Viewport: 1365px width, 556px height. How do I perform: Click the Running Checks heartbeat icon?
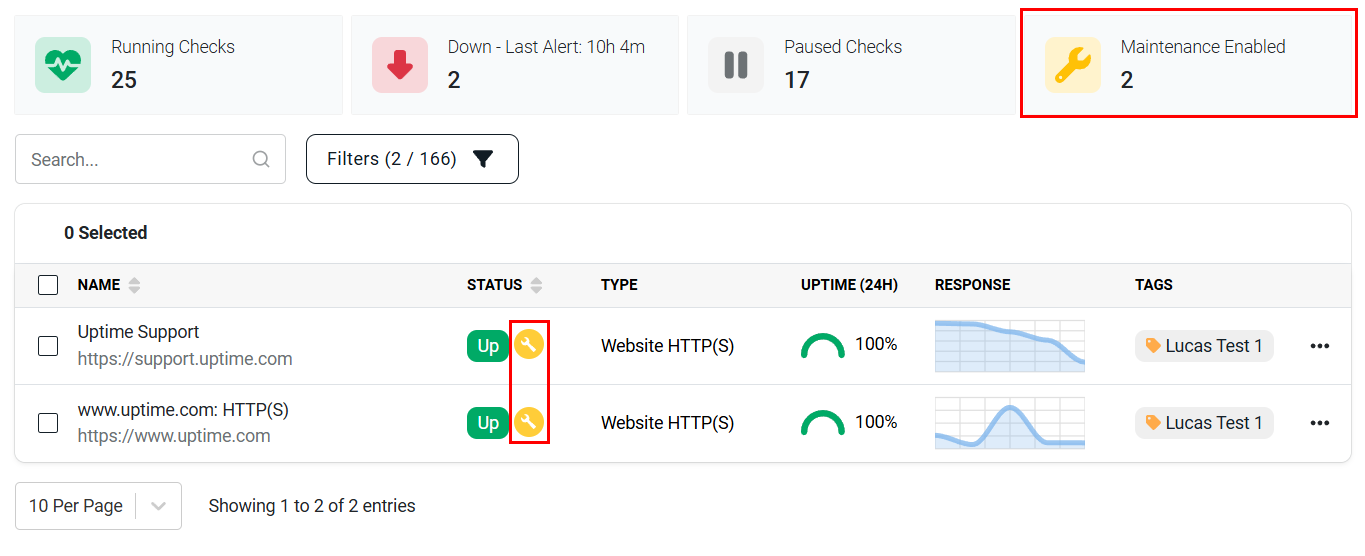click(63, 65)
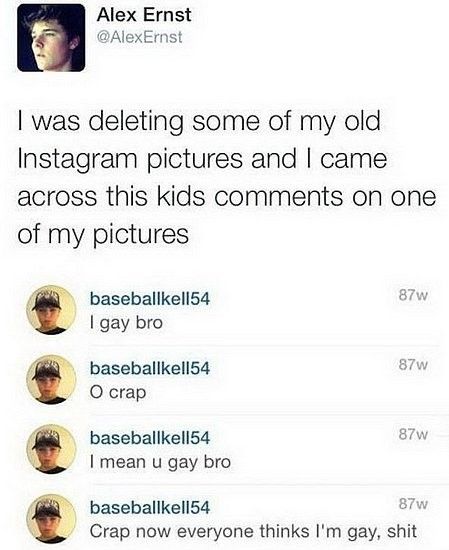Select the "Crap now everyone thinks" comment text
This screenshot has height=550, width=449.
click(253, 531)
□ □ □ □
Try it — The records above are to be repeated word for word, with the pictures omitted.

Answer box —
Viewport: 1365px width, 556px height. How do I perform: Click the Running Checks heartbeat icon?
click(63, 65)
Select the "Crap now everyone thinks" comment text
This screenshot has height=550, width=449.
click(253, 531)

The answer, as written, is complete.